### TRY IT
Set the pictures aside and transcribe exactly the lines from the one containing "Screen dimensions: 971x804" through the final line of the records.

^^^^^^^^

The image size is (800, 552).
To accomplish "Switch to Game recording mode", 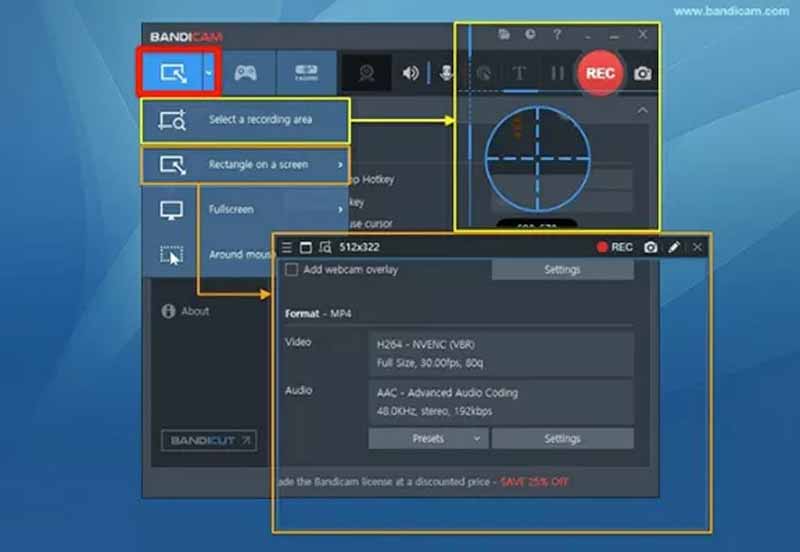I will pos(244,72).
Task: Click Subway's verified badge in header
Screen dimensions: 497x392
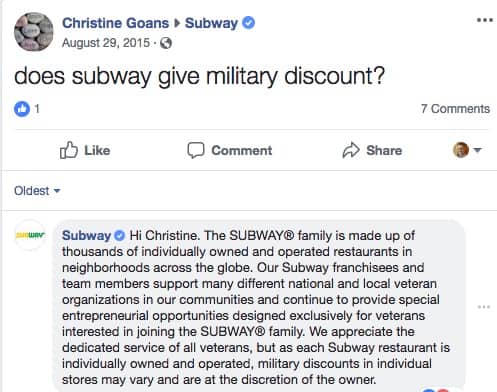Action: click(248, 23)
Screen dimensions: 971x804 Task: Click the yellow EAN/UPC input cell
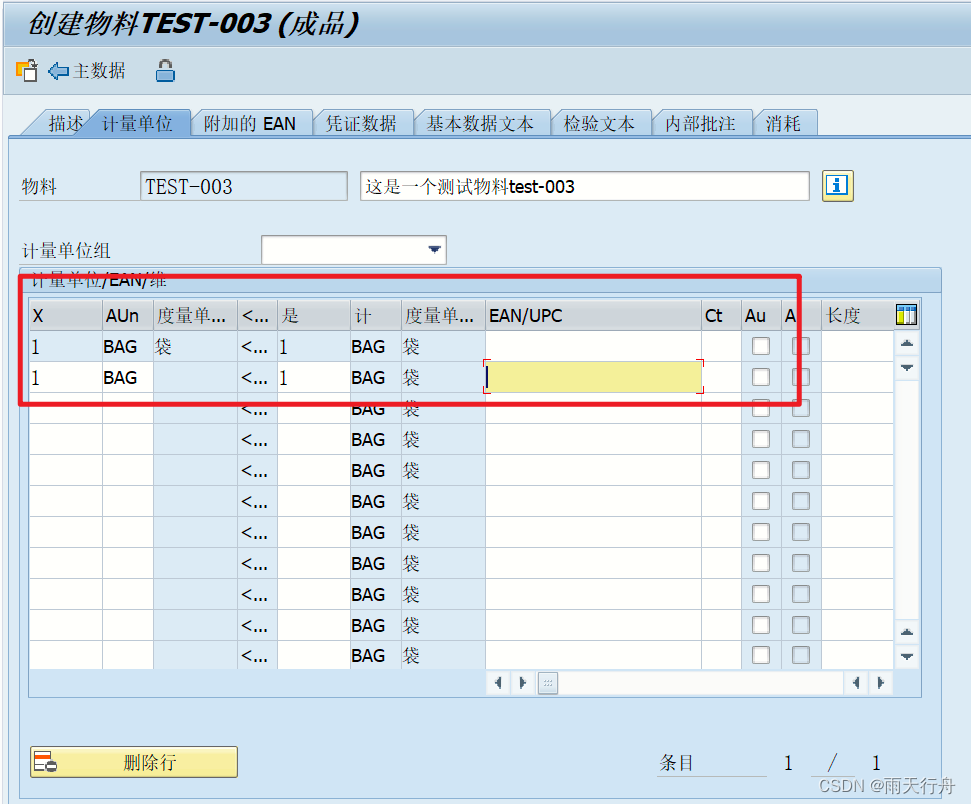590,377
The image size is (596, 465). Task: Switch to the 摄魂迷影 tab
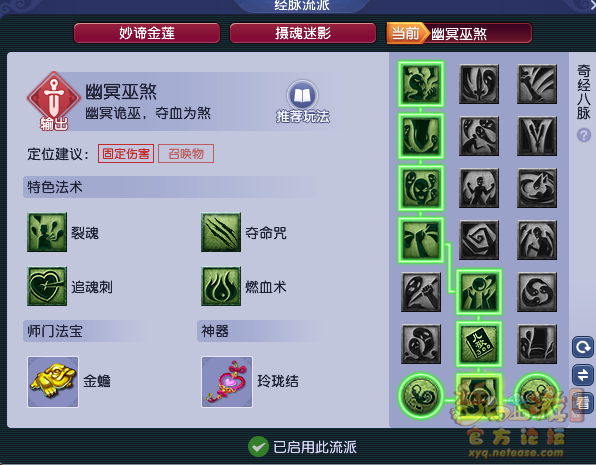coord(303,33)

^^^^^^^^

### TASK SOLUTION
Screen dimensions: 971x804 Task: Click the yellow EAN/UPC input cell
590,377
The image size is (596, 465). Task: Switch to the 摄魂迷影 tab
coord(303,33)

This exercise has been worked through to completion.